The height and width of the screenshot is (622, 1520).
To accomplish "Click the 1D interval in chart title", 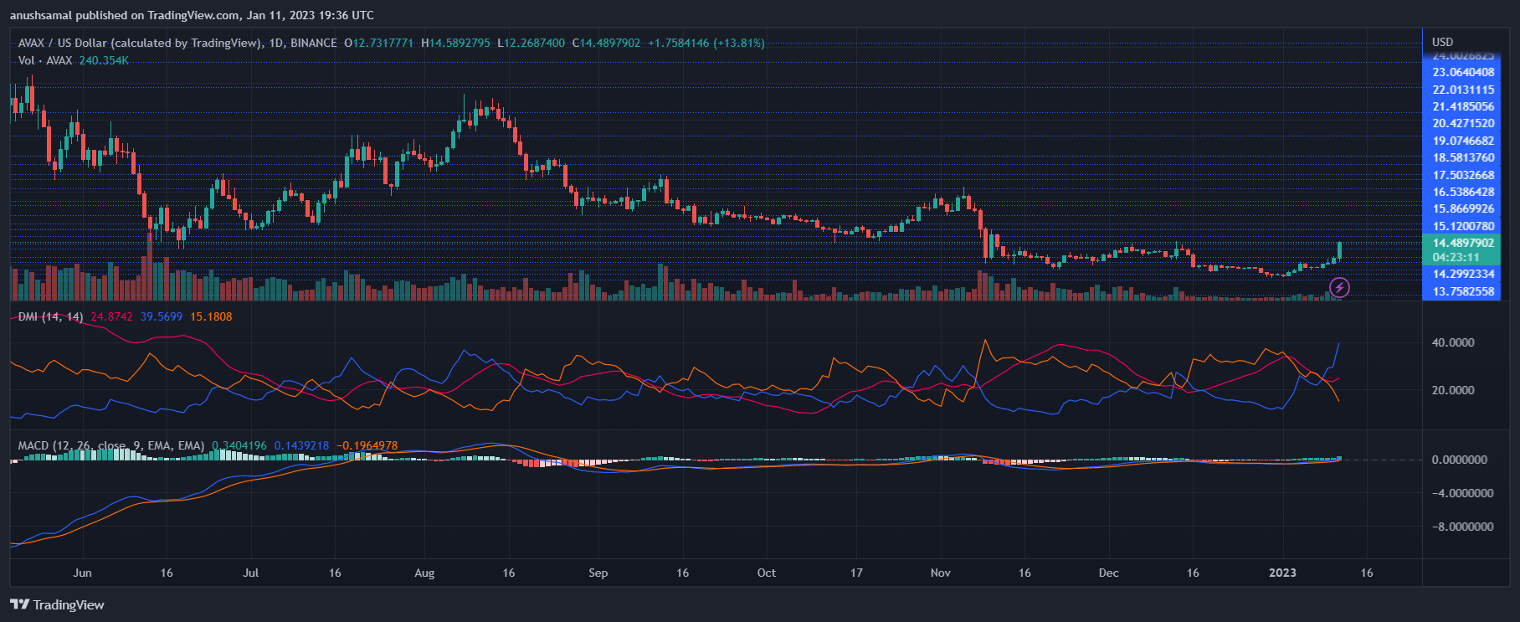I will 275,43.
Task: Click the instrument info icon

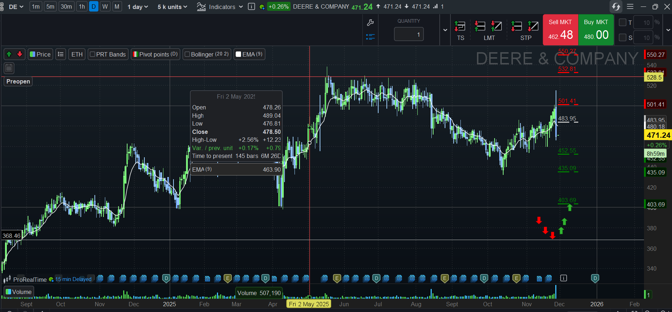Action: [251, 7]
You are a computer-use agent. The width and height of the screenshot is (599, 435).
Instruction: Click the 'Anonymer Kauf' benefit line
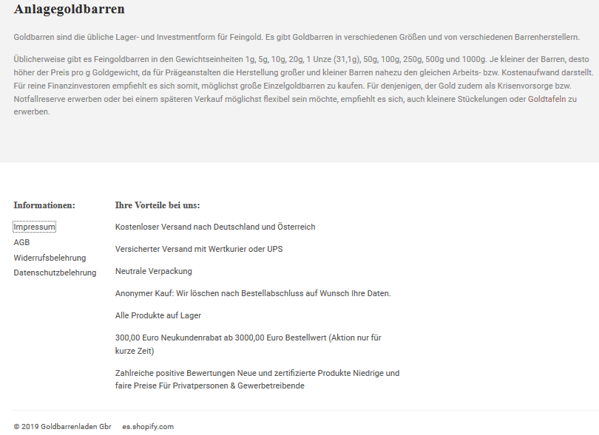[253, 293]
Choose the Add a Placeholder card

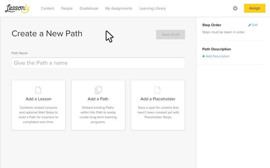[x=158, y=105]
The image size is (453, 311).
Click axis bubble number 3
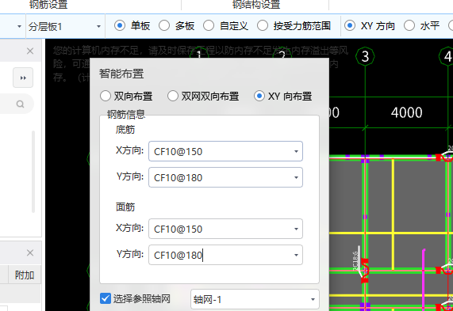point(365,56)
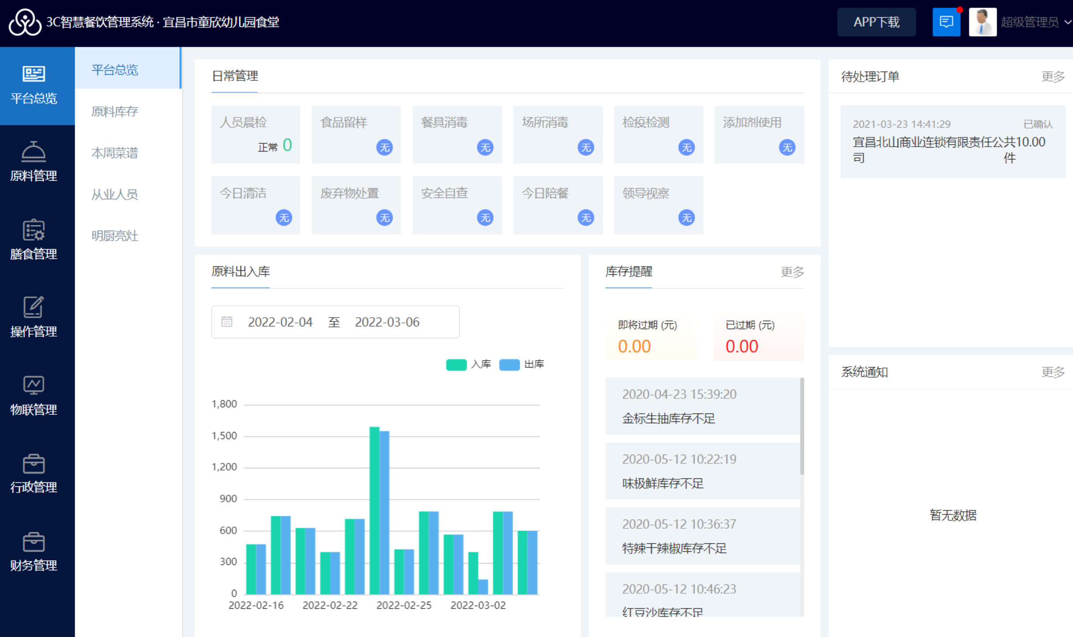Click the 膳食管理 sidebar icon
The image size is (1073, 637).
(x=34, y=230)
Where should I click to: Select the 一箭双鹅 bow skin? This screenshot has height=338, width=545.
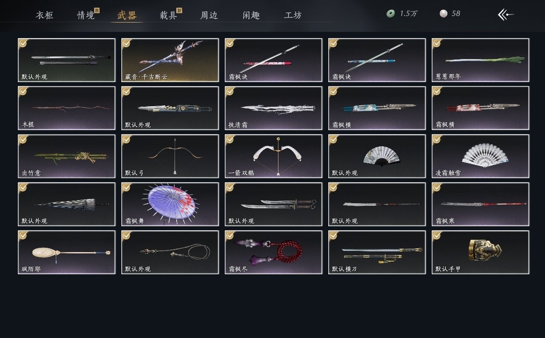(x=273, y=156)
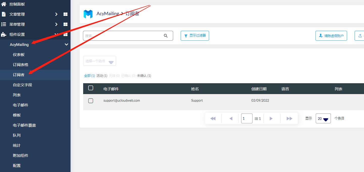Click the subscriber search input field

[123, 36]
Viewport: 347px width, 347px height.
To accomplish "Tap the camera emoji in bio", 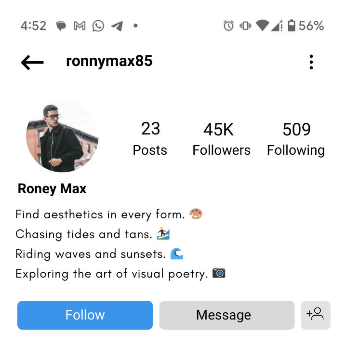I will coord(219,274).
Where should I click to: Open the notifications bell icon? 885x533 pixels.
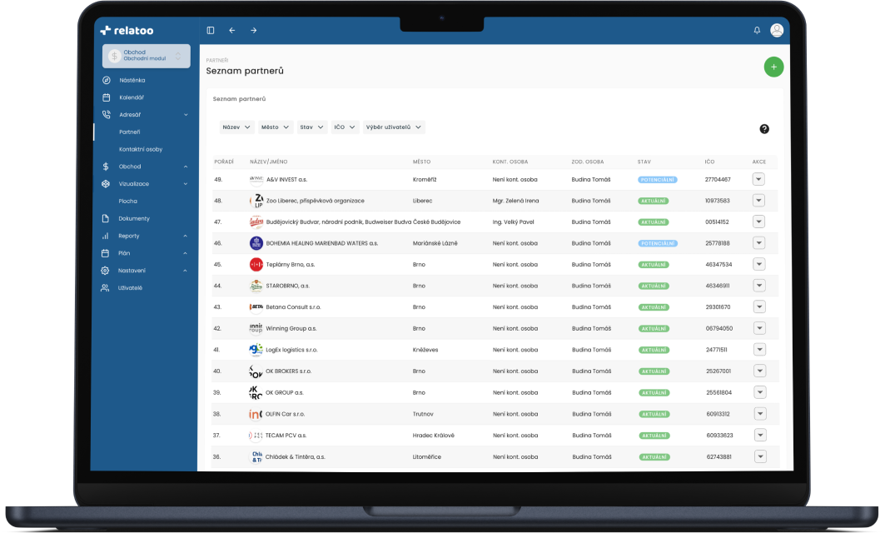coord(757,30)
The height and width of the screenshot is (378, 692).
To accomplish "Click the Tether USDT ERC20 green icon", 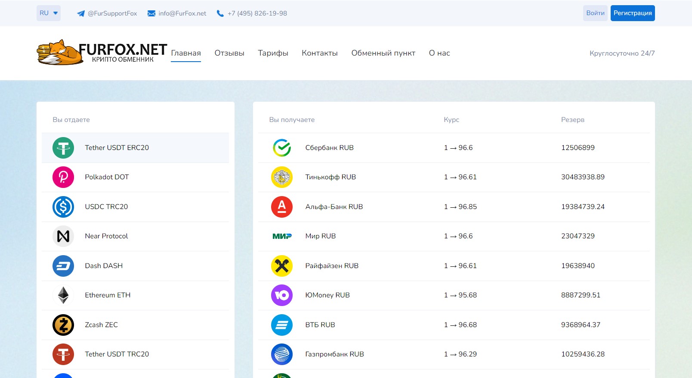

* * *

Objetivo do exercício: Apresente todas as linhas acima em que aparece a palavra "should". Considere a diferença entre maiúsculas e minúsculas.

Resultado do exercício:
Where should I click to: Select the 一箭双鹅 bow skin? This screenshot has height=338, width=545.
Where should I click to: Open the notifications bell icon? 885x533 pixels.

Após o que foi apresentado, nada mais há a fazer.